During a flight once, my plane flew around a thunderstorm. There was no turbulence, no hint that something was awry in the atmosphere; we just floated alongside these massive clouds that kept lighting up. And it gorgeous.

I couldn’t help think, somewhat cheesily, that this must mean something, and it does. I’ve never been in a beautiful storm while I was in it. During storms as a kid, I was frightened to death of thunder and lightning, and no one and no thing could soothe me. During storms as an adult—not actual weather—I feel much the same way. It seems that no one can say anything that actually encourages me; the only thing that will make me feel better is for the storm to end, though something always comes up again.

These resplendent clouds were a reminder to me that I go through storms (like years-long career uncertainty and trauma) that will ultimately make things beautiful. Maybe my mess looks like a masterpiece to someone else, and vice versa, I don’t know. I just have to remember that there is beauty before, during, and after, even when I don’t see it.

Bread Loaf Aftermath: The Hard Landing

It was a bit harder adjusting to regular life after Bread Loaf than I was expecting.

First, God, there are always sirens—ALWAYS SIRENS—going on CONSTANTLY in DC (see, just heard some in the distance as I typed that). Getting used to the noise took…some getting used to. Which is all the more ironic when I consider that we moved back to DC from NYC partly for the relative quiet in our nation’s capital.

Second, I find that writing conferences in which I focus on nonfiction dredge up some sort of emotions, likely because I shared intimate details of my life in whatever I wrote. Bread Loaf was no different in that regard; I shared the chapter of my memoir in which I slow time down and show what it was like seeing my father for the last time before he died. I wrote that chapter on the plane, the day after I saw him, so I’ve always found that piece both in-the-moment, but also emotionally distant. One of the participants noticed that, in it, I said I would have liked to spend some time alone with my father. “What would you have said if you could have gotten that time alone?” She asked. I hadn’t actually thought about that. Thinking about it in that moment, sitting on the porch of my instructor’s house, tears started to prickle my eyes, but I demanded that I not cry while sitting there. I just wrote the question down and thought about it later: I would have asked, “Who am I?” Which sounds selfish until you realize I’m actually saying, “Who are you? What does it mean to be a Young? Who are we?” I would have asked for some light to be shed on that part of my identity that I’ll likely never know, especially since I found out some time after he died that we’re not really Youngs.

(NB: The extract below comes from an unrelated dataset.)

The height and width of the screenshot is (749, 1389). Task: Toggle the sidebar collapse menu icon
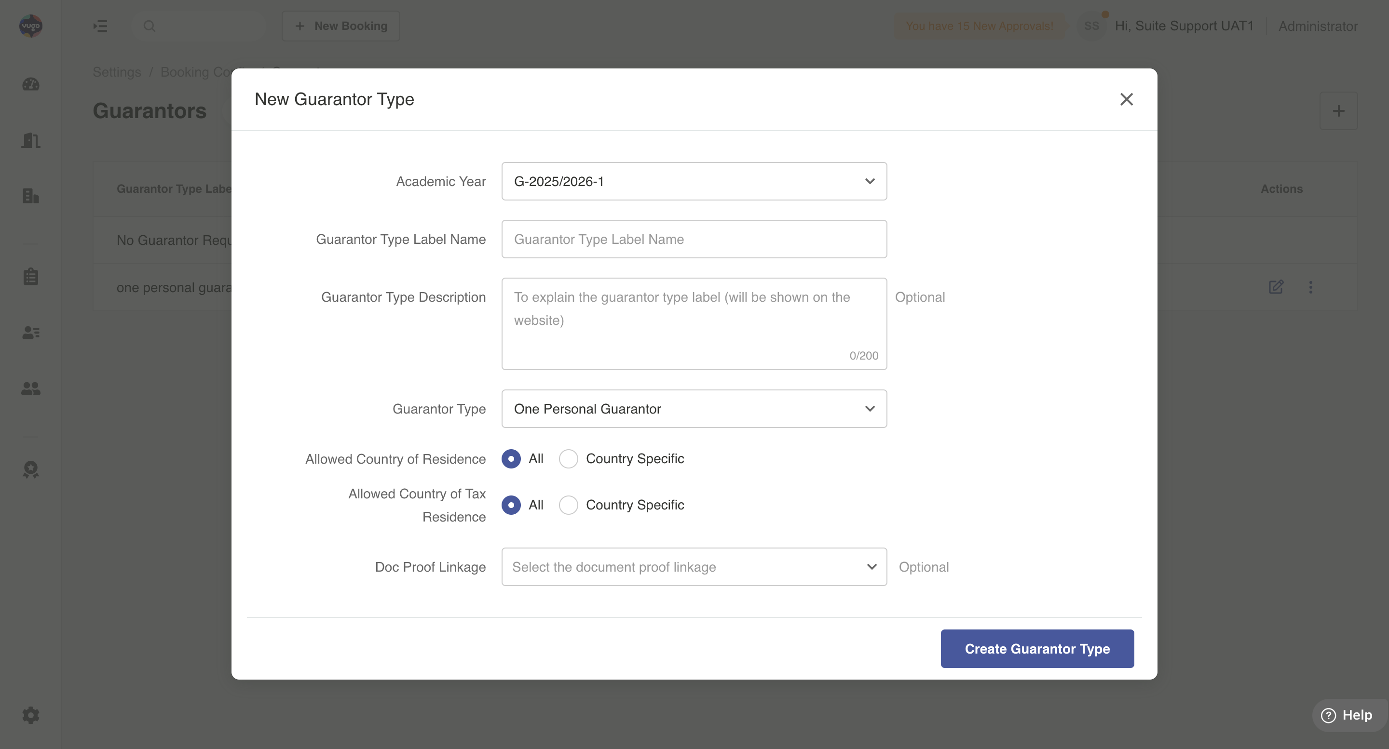[x=100, y=26]
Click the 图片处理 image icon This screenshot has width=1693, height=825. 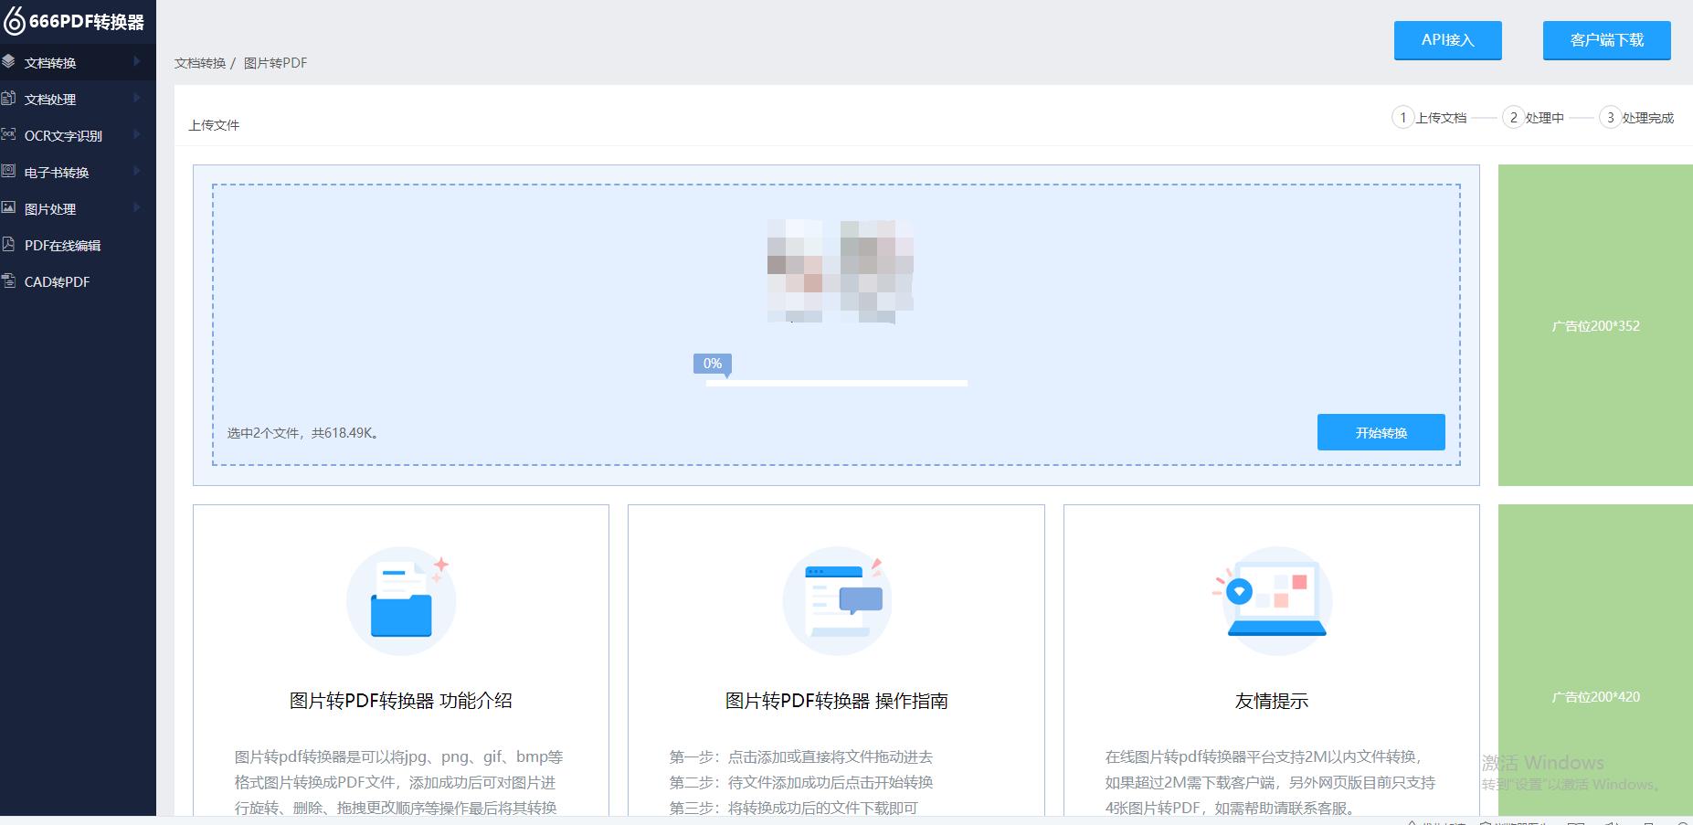(9, 208)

Third, when I said in my previous post that I felt a sense of belonging, that emotion—the elation of feeling understood without having to explain oneself—didn’t really sink into my bones until last week. Therefore, last week, I cried a lot. A lot. I’m not a crier by any stretch of the imagination, but I cried so much. And at the dumbest things! I watched the delightful Netflix movie, “To All the Boys I’ve Loved Before,” an adorable Gen Z rom-com, and bawled my face off afterwards. I realized that my subconscious was looking for any excuse to express how much it missed being in an environment in which everything made sense.

On the brightside, the National Book Festival was this weekend, so I was able to surround myself with book people. Even better, Tayari Jones signed my books! And I even got in a little Bread Loaf reunion–Francisco Cantu was a speaker at the book festival!

The National Book Festival crowd; in line to buy books.

Tayari Jones signing my books and me looking at her a way I never even look at my spouse.

BREAD LOAF REUNION! Paco and me

Paco speaking during the immigration talk at the National Book Festival

I told my therapist that I was trying to think of ways to hold onto that feeling of belonging, but I immediately felt it fall away when I got home (hence all the tears). I can’t live at Bread Loaf, so I have to think of something, not just a group of people to be around (I’m in great writers groups as it is), but a vocation that makes me feel some level of fulfilled, a job in which I fit. But over two years after I quit my job, I still wonder if there is such a thing.